• Task to carry out: Express the records as a JSON list of strings with one string per line, beginning at the first line and stopping after the line that contains "The image size is (889, 453). click(610, 402)". Leave out blank lines and pictures.

• Given data:
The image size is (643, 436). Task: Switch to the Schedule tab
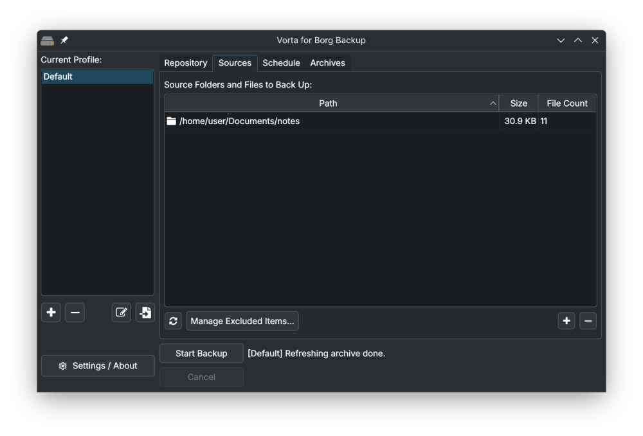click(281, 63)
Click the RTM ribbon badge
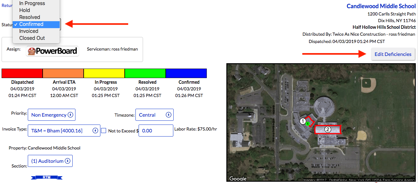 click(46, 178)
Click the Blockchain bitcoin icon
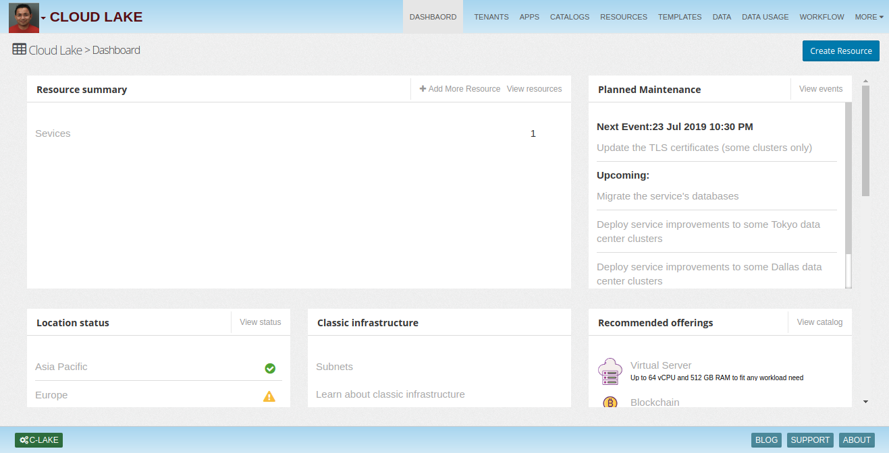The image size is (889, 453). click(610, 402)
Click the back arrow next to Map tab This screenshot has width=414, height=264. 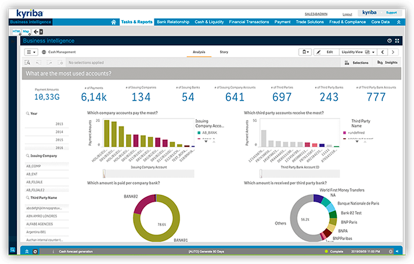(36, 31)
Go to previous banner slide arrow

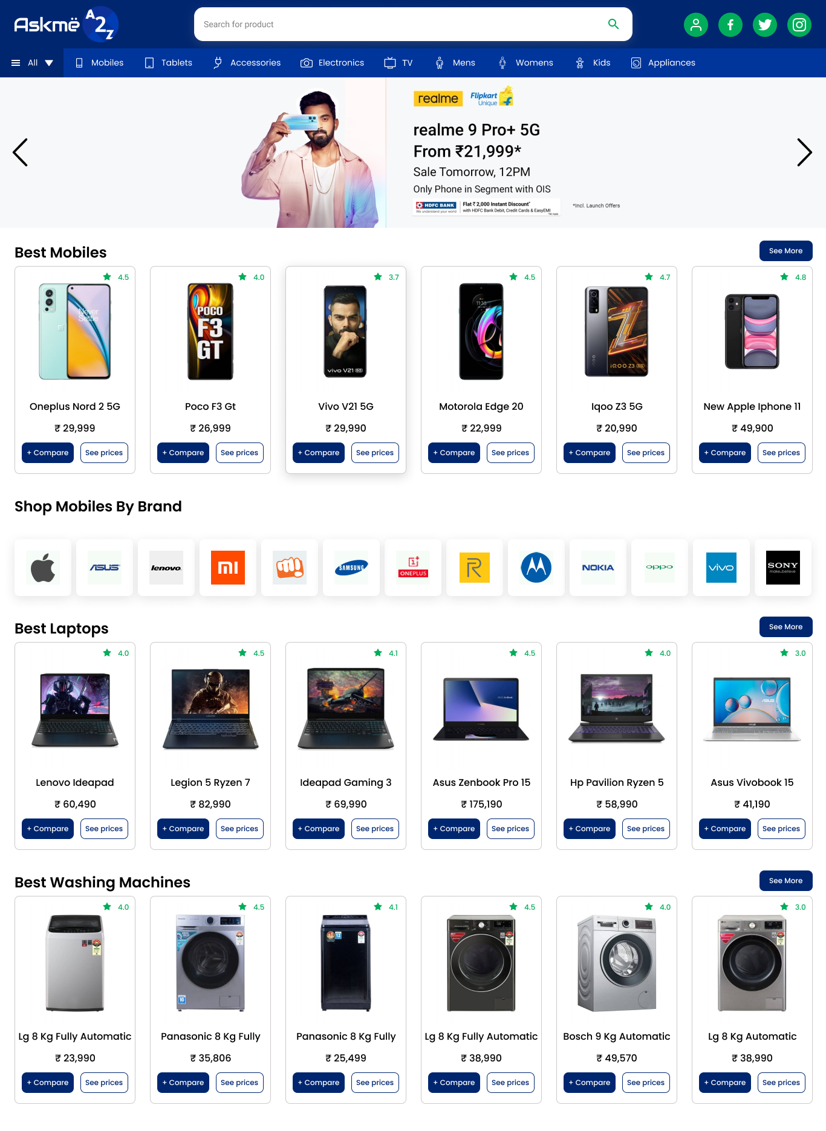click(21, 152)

• Response below:
[
  "The image size is (643, 436). Task: Switch to the Schedule tab",
  "click(281, 63)",
  "Click the RTM ribbon badge",
  " click(46, 178)",
  "Click the Blockchain bitcoin icon",
  "The image size is (889, 453). click(610, 402)"
]